The vocabulary plumbed in his first films derives mostly from early British and Soviet films (put through a postmod blender, of course), but Careful, Maddin's first color film, has its roots in the German, Arnold Franck-Leni Reifenstahl "mountain" films of the '20s, scrambled with Johanna Spyri, Wagnerian romance, and Robert Walser's Jacob von Gunten, whipped into a Freudian whirlpool. The film opens with a portrait of Tolzbad, an Alpine village (mustered out of papier-mache, forced perspective, lens fog and blinding light in a Canadian warehouse) where the slightest sound can inspire an avalanche. Even the animals' vocal cords are cut; in one scene we glimpse a dog soundlessly barking. The narrator warns the denizens ("Careful!
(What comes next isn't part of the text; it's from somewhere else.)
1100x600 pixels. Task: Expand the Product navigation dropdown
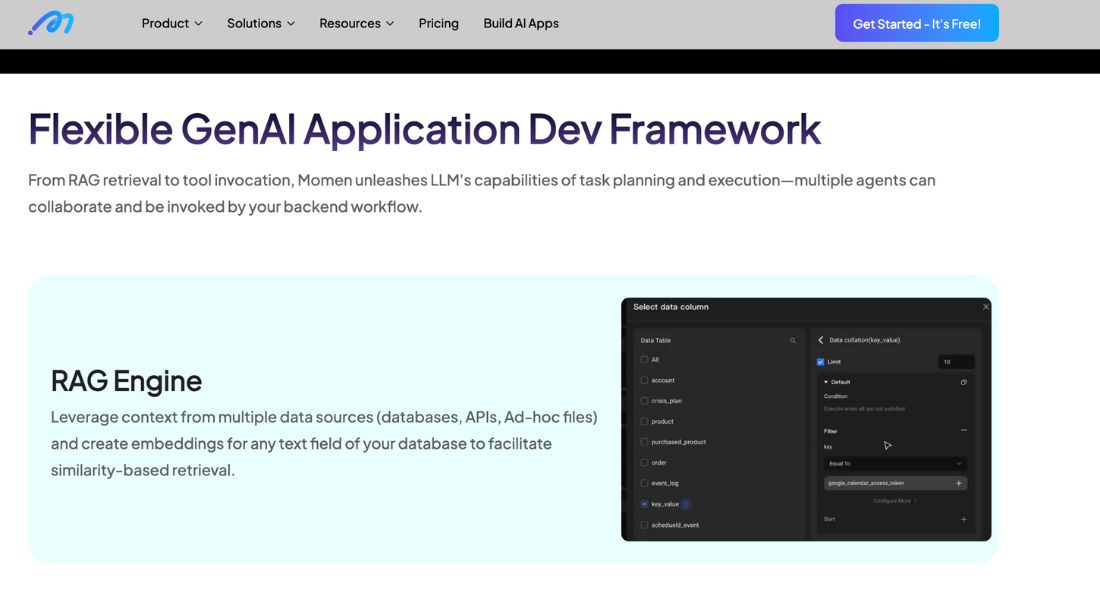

Careful!") that every noise, as well as every impulse to behave improprietously, must be hushed. "You'd better put your name on your new toothbrush," a mother warns early on, "before an accident happens." Tolzbad reveals itself, not surprisingly, as a hotbed of repressed impulses, and its Candyland cheeriness is soon tainted by jealousy, incest, suicide and murder.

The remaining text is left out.